Für den Christen liegt den Geschicken der Menschen insgesamt
ein umfassender Heilsplan Gottes zugrunde. Die Erfahrungen von Schuld,
Tod und der Bedrohtheit des Daseins zeigen jedoch immer wieder auf,
dass das Heil nicht vom Menschen selbst tätig herbeigeführt
werden kann, sondern durch das erlösende Handeln Gottes. In
ihrer Heilsbedürftigkeit suchte die Gesellschaft des Mittelalters
nach Möglichkeiten der Vermittlung von Heil - eine Funktion,
die den Reliquien als "Heiltümern" zugewiesen wurde.

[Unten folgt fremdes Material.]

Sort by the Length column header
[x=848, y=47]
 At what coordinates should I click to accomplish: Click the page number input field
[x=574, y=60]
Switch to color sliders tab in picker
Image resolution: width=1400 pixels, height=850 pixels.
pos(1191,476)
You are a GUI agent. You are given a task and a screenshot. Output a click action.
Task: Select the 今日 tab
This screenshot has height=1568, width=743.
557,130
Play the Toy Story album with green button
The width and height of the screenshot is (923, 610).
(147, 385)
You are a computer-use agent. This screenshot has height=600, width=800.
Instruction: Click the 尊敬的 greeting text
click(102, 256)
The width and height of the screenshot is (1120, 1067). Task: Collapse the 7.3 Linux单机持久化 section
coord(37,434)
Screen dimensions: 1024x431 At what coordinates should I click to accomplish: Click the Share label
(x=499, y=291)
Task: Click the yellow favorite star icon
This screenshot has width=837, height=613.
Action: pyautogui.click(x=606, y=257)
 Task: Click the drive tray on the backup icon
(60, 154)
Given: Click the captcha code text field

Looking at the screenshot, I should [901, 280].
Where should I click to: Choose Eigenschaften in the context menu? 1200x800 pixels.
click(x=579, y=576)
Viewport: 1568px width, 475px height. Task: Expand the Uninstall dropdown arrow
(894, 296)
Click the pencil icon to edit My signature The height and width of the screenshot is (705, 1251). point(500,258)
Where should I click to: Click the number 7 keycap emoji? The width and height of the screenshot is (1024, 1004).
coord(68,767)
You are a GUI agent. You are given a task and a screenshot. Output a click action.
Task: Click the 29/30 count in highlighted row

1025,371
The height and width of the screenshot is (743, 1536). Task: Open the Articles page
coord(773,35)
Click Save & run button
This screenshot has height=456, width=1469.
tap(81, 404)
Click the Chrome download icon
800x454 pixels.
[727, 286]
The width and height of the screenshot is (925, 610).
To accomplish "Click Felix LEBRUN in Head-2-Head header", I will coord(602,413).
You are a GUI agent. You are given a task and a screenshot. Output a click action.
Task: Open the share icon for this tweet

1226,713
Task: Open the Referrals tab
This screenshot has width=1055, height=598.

Die Geschichte der Verehrung von Heiligen und Reliquien beginnt
bereits im christlichen Altertum mit der Verehrung von Märtyrern
(Blutzeugen), die in den Ursprüngen einen gesteigerten antiken
Totenkult darstellt. In diesem Zusammenhang wurden die Überreste
(lat. "reliquiae") von Körper, Kleidung und Gebrauchsgegenständen
Heiliger Objekte der Verehrung. Die Gläubigen erinnerten sich
so des Verstorbenen, hofften zugleich seine Fürsprache zu erhalten
und vor allem seiner heilbringenden Kraft, der Virtus, teilhaftig
zu werden. Die Reliquien boten damit eine irdische Vergegenwärtigung
der den Heiligen im Himmel zuteil gewordenen Heilskraft, die als
ihr Verdienst von göttlicher Macht hergeleitet wurden. Folglich
konnten die Reliquien Wunder wirken und wurden als wertvoller angesehen
als die sie umgebenden, oft sehr kostbaren Reliquiare. Daraus ergaben
sich oft negative Begleiterscheinungen: Reliquien wurden Objekte
eines oft schwunghaften, teils europaweiten Handels, sie verlangten
nach Schutz vor Raub, Betrug und Fälschung. Im Spätmittelalter
erreichte die Reliquienverehrung in Folge der seinerzeitigen Frömmigkeitsvorstellungen
einen ersten Höhepunkt. Das Konzil von Trient bestätigte
den Reliquienkult ebenso wie die Verehrung von Heiligen, versuchte
aber auch Missbräuche zu beseitigen. Gleichwohl kam es in der
Barockzeit zu einer gesteigerten Zurschaustellung und Inszenierung
der Heiltümer, der gleichzeitig eine Reduktion auf das Visuelle
innewohnte. Nach einem weiteren Höhepunkt im 19. Jahrhundert
kommt der Reliquienverehrung in der pastoralen Praxis der Moderne
fast keine Bedeutung mehr zu.
Christliche Heiligenverehrung umfasst indessen neben dem Reliquienkult
eine Reihe weiterer Aspekte. Erinnert sei lediglich an die Auswirkungen
auf Kunst und Literatur; allein die hagiographischen Texte des Mittelalters
zählen nach Tausenden. Wichtige Funktionen erlangte der kirchliche
Festkalender, der sich vor allem aus den Fest- und Gedenktagen der
einzelnen Heiligen zusammensetzt und im Laufe der Kirchengeschichte
immer wieder - zuletzt 1969 - Reformen erfahren hat. Noch bis heute
sind Reste jener Vorstellungen lebendig, die an die Heiligen als
Patrone von Ländern, Bistümern, Städten, Kirchen,
Korporationen (Zünften, Vereinen) oder als Namenspatrone einzelner
Menschen verknüpft waren und sind. Die Heiligen wurden nicht
nur als Schützer und Vorbilder angesehen, sondern gleichsam
als juristische Personen und damit als Eigentümer etwa einer
Kirche (vgl. C 2). Mit dem päpstlichen Reservat des Heiligsprechungsverfahrens
versuchte die Kirche schließlich seit dem 13. Jahrhundert
die teilweise ausufernde Heiligenverehrung zu objektivieren. Heute
sind einerseits traditionelle Formen der Heiligenverehrung insgesamt
in den Hintergrund getreten, und die wissenschaftliche Theologie
äußert sich eher zurückhaltend zur Heiligenverehrung.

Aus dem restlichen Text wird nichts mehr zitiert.